Assim, pressionado, por um lado, pelos gastos obrigatórios e, pelo outro, por um programa gigantesco de transferência de renda, não é à toa que o espaço para os gastos não obrigatórios tenha desaparecido. E o que são esses gastos não obrigatórios?

A notícia a seguir destaca um deles.

Os salários dos policiais da PF são gastos obrigatórios, mas o papel para confeccionar o passaporte, não. A mesma coisa, por exemplo, nas universidades federais: os salários dos professores e funcionários são gastos obrigatórios, mas o dinheiro para comprar o papel higiênico, não. Os funcionários do IBGE têm o seu salário garantido, mas a estrutura para fazer o censo, não. Programas como Farmácia Popular e incentivos à cultura são não obrigatórios. E por aí vai.

Por isso, o PT propôs tirar R$ 105 bilhões adicionais da regra do teto por 4 anos. A máquina do Estado corre o sério risco de parar se isso não for feito. Bolsonaro teria exatamente o mesmo problema se tivesse sido eleito. Pode-se discutir esse montante, mas alguma coisa teria que ser feita.

Os mercados entendem todo esse racional. O problema é a falta de perspectiva de que esse problema será resolvido algum dia. O mercado financeiro vive de trazer o futuro a valor presente. Quando Lula dá a entender que não está nem aí para o equilíbrio fiscal e o PT pede waiver para 4 anos, a leitura é de que Lula e o PT não têm apetite para resolver a questão de maneira mais estrutural e, portanto, teremos uma dívida explosiva no futuro. E isso é precificado pelos mercados hoje.

Alguns me perguntam, com sinceridade de coração, o que eu faria no lugar, dadas as condições postas. A resposta é relativamente simples: a mesma coisa, só que cuidando a mensagem. “Vamos pedir um waiver de R$ 175 bilhões este ano para acomodar as promessas de campanha.

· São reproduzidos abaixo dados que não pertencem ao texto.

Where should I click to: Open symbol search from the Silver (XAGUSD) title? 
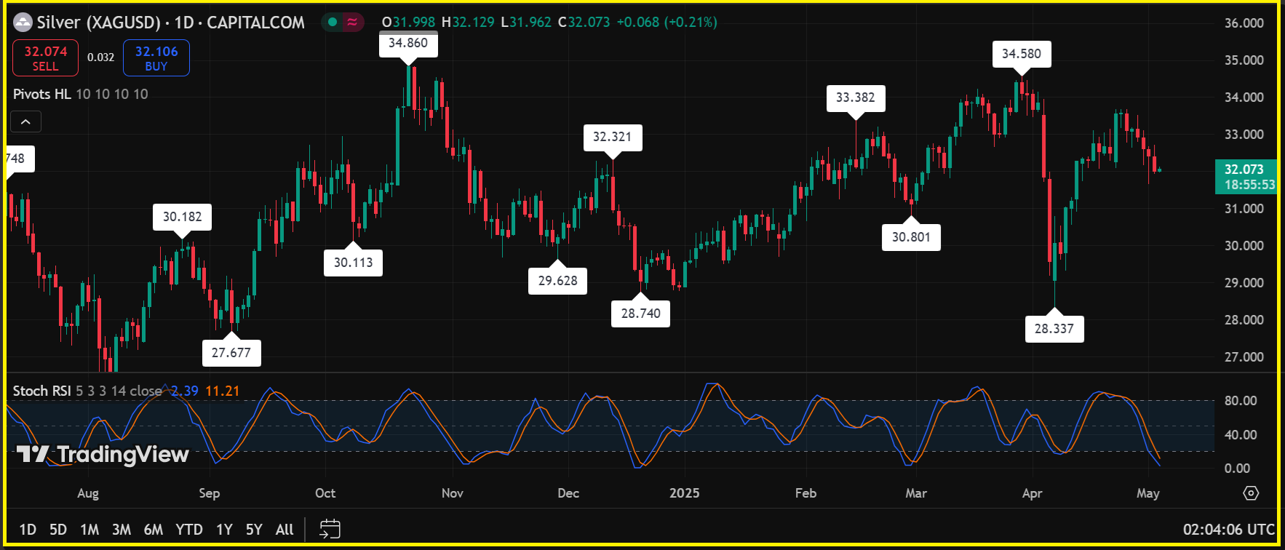tap(98, 23)
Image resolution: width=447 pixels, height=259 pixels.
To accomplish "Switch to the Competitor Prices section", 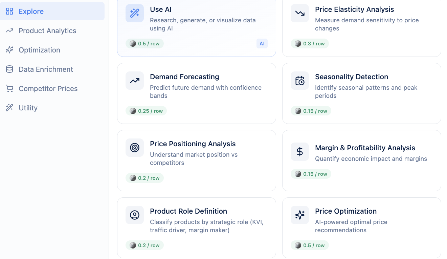I will click(48, 88).
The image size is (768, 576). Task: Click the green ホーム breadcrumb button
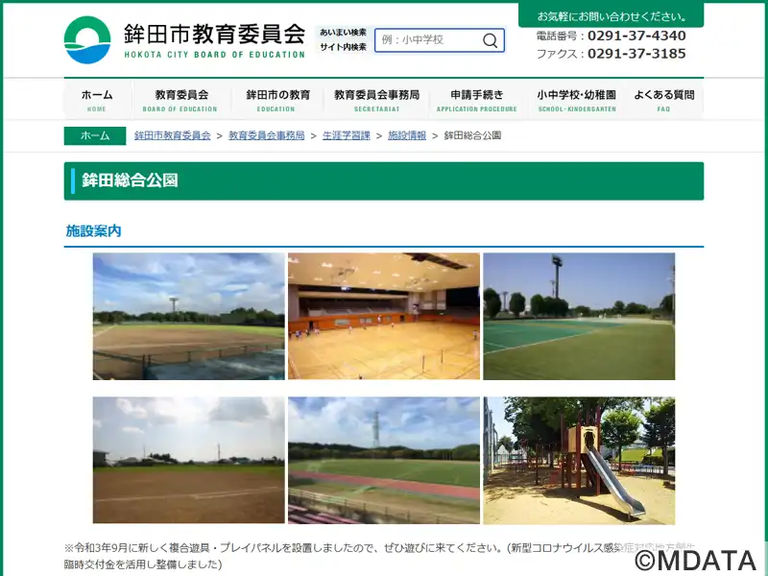(95, 135)
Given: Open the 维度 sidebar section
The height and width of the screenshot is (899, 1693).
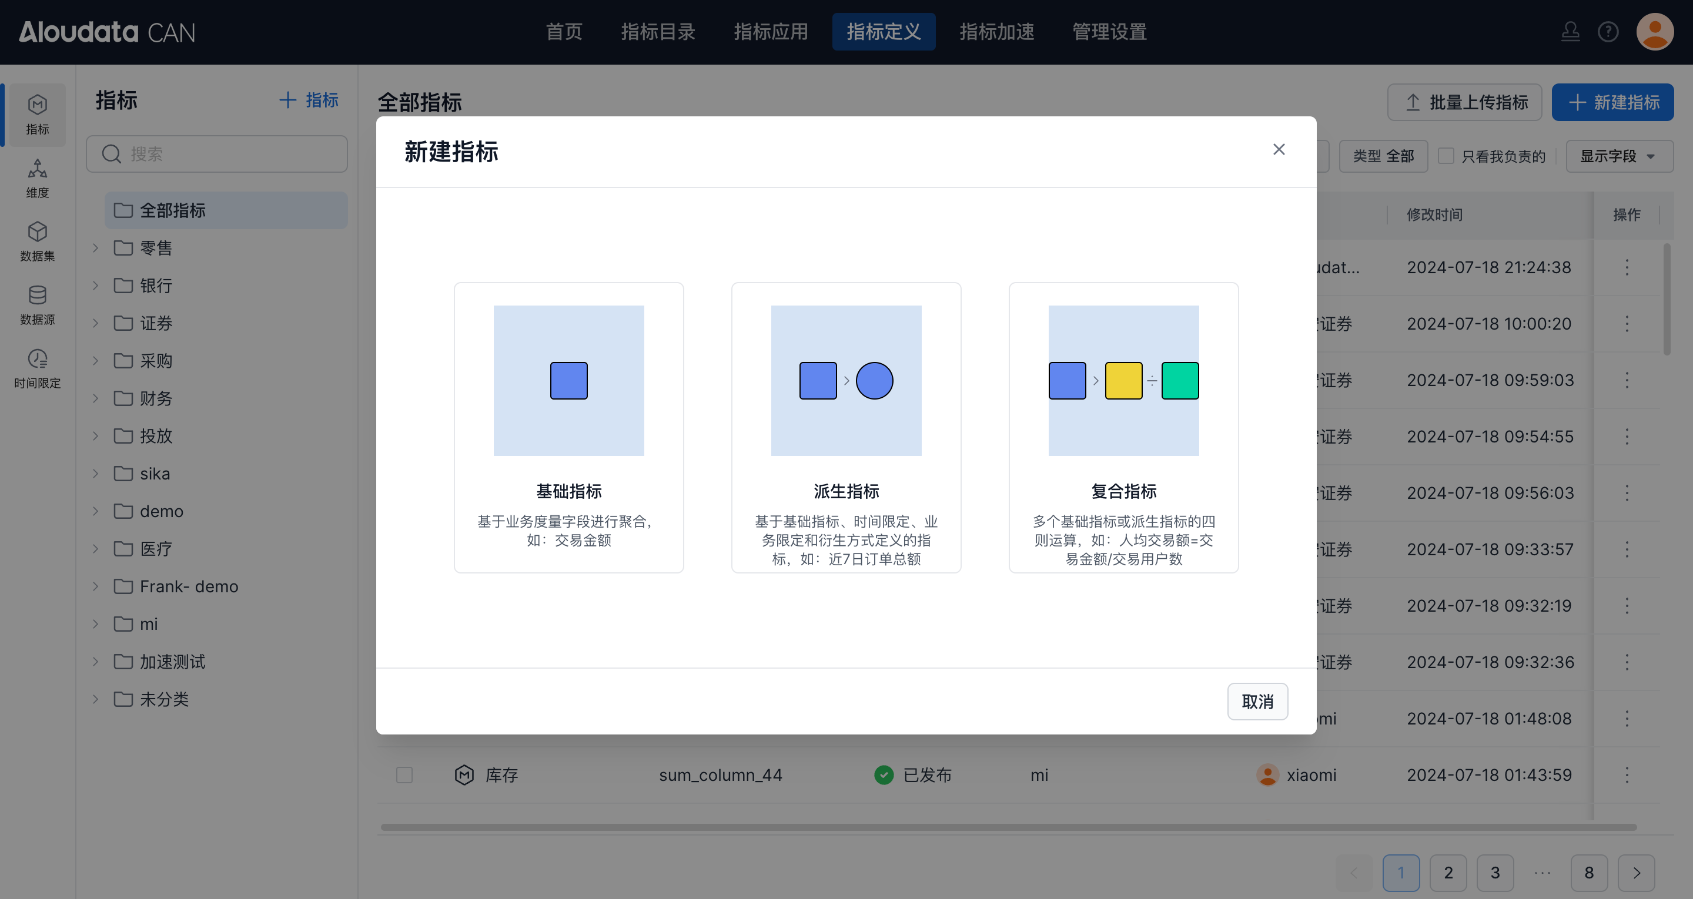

Entendemos que se trata de algo totalmente excepcional. Ao mesmo tempo, vamos trabalhar pelas reformas administrativa e tributária e por uma nova regra fiscal já no primeiro ano do governo, de modo a estabilizar a trajetória da dívida pública”. Obviamente, o mercado não compraria a promessa a valor de face a zero de jogo, e esse montante certamente faria (fará!) com que o BC tenha dificuldade de cortar juros no ano que vem. Mas, pelo menos, se evitaria todo esse estresse dos mercados que vivenciamos nos últimos dias, e o novo governo poderia começar em um ambiente melhor.

Lula tem se comportado como presidente de grêmio estudantil. Quando voltar a vestir o figurino de presidente (se um dia voltar), os mercados responderão positivamente.

O quarto economista

Quatro economistas ortodoxos anunciaram apoio a Lula na eleição.

Três economistas ortodoxos publicaram carta criticando as últimas declarações de Lula.

Vamos tentar imaginar o que pode ter acontecido com o 4o economista ausente.

A primeira hipótese é de que o 4o economista seja ortodoxo apenas na superfície. Por dentro, pode bater um coraçãozinho desenvolvimentista.

A segunda hipótese é de que, sendo parte da equipe de transição, o 4o economista não quer se indispor com Alckmin, criticando o parça do seu padrinho.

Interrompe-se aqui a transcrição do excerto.